The finals consisted of a competitive match between Saisharan's Symphony Super Kings team and Pooja's Harmony Heartbreakers team.

With 1318 points, the team Symphony Super Kings team captained by Saisharan was crowned the winner of season 1 of the competition.

A celebration round was also broadcast in the week following the finals and prior to the commencement of season 3 of Airtel Super Singer Junior.

Super Singer T20 season 2
Season 2 of the show was powered by AVR Swarna Mahal Jewellery & PRAN Litchi Drink.

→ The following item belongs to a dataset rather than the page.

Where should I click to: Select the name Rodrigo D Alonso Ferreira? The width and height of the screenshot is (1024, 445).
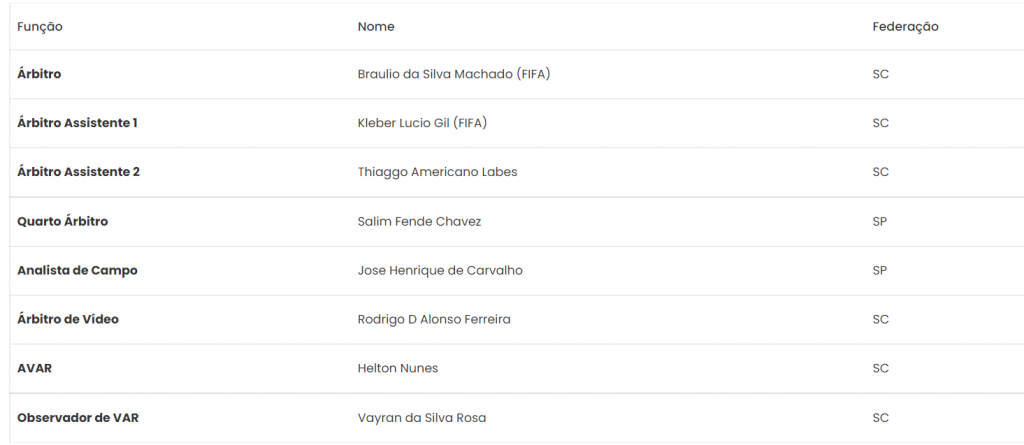click(x=434, y=320)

Bharti Airtel did not return as sponsors of the show.

Show format 
Each match consisted of a competition between two of the teams for the season. A match could be telecast over two or three episodes, and would require the teams to perform songs of a particular pre-selected theme.

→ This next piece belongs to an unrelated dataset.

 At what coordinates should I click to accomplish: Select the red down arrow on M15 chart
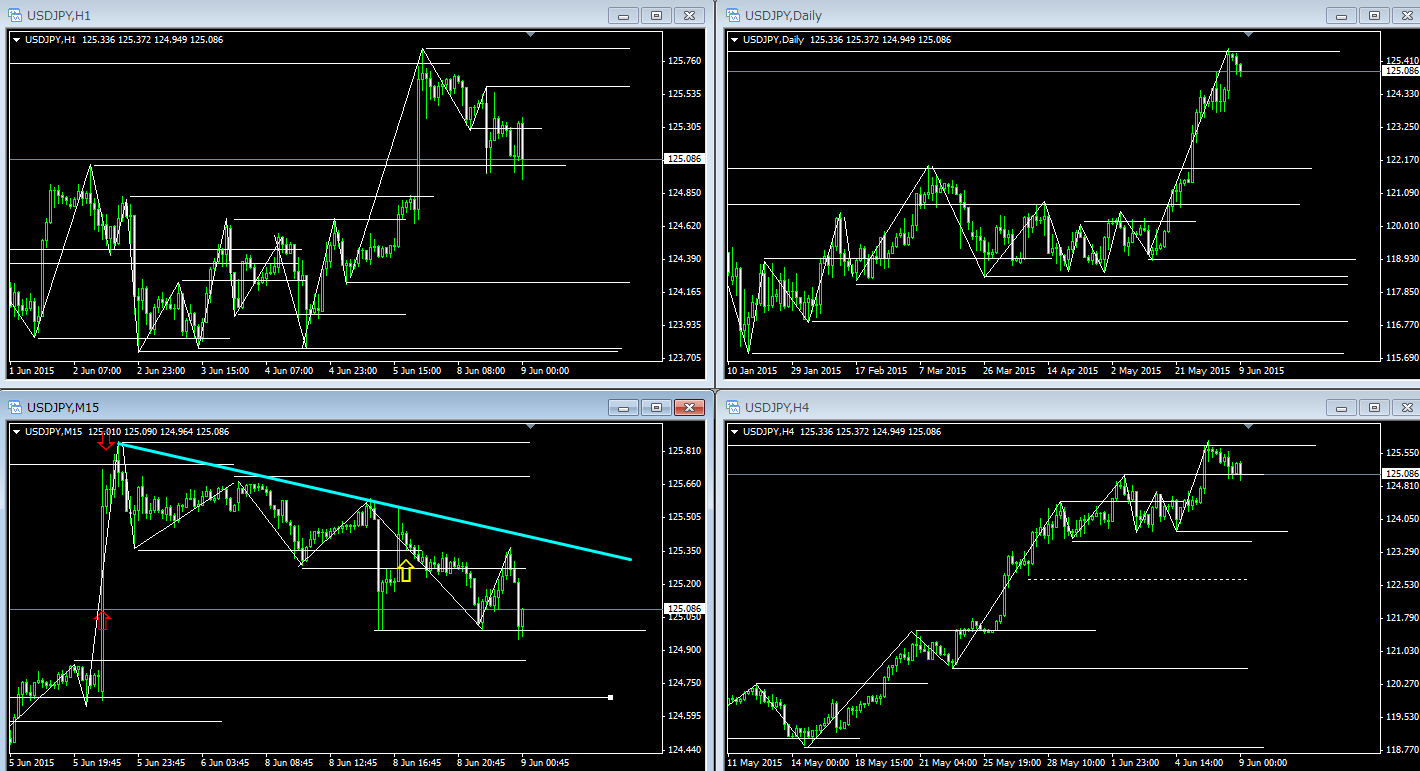click(106, 442)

Prior to the commencement of a match, a coin is tossed. The team who wins the coin toss will elect whether to perform first or second. The team's captains also would select in advance which performance from their team they believed was a jackpot performance.

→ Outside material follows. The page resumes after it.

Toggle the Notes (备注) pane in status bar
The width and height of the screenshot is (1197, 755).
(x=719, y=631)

Various solo and duet performances are given during each match, sometimes accompanied by other team members providing sound effects or chorus portions. The match concludes after the teams complete their group performances. Performances are scored after each category of performance is complete. The team who accumulates the highest score from each performance wins the match.

Each team competes against each other before the four top-scoring teams move through to the semi finals, while the two lowest-scoring teams are eliminated. Two teams eventually move to the finals.

Teams

White Devils (team colour: white) 
The White Devils team was captained by Airtel Super Singer (season 3) winner, Saisharan, and co-captained by Airtel Super Singer (season 4) runner up, Syed Subahan and season 3 finalist, Deepak.

Dangaamaari (team colour: black) 
The Dangamaari team was captained by Airtel Super Singer (season 4) winner, Diwakar, and co-captained by Airtel Super Singer (season 4) grand finalist, Sonia.

The Octaves (team colour: red) 
The Octaves team was captained by Airtel Super Singer (season 3) international finalist, Pravin, and co-captained by Airtel Super Singer (season 3) contestant Koushik.

Varuthapadatha Padagar (team colour: yellow) 
The Varuthapadatha Padagar team was captained by Airtel Super Singer (season 1) winner, Nikhil Mathew, and co-captained by Airtel Super Singer (season 3) finalist Srinivas.

Sangeetha Sarevedi (team colour: green) 
The Sangeetha Sarevedi team was captained by Airtel Super Singer (season 3) runner-up, Sathyaprakash, and co-captained by Airtel Super Singer (season 3) finalist Pooja Vaidyanath.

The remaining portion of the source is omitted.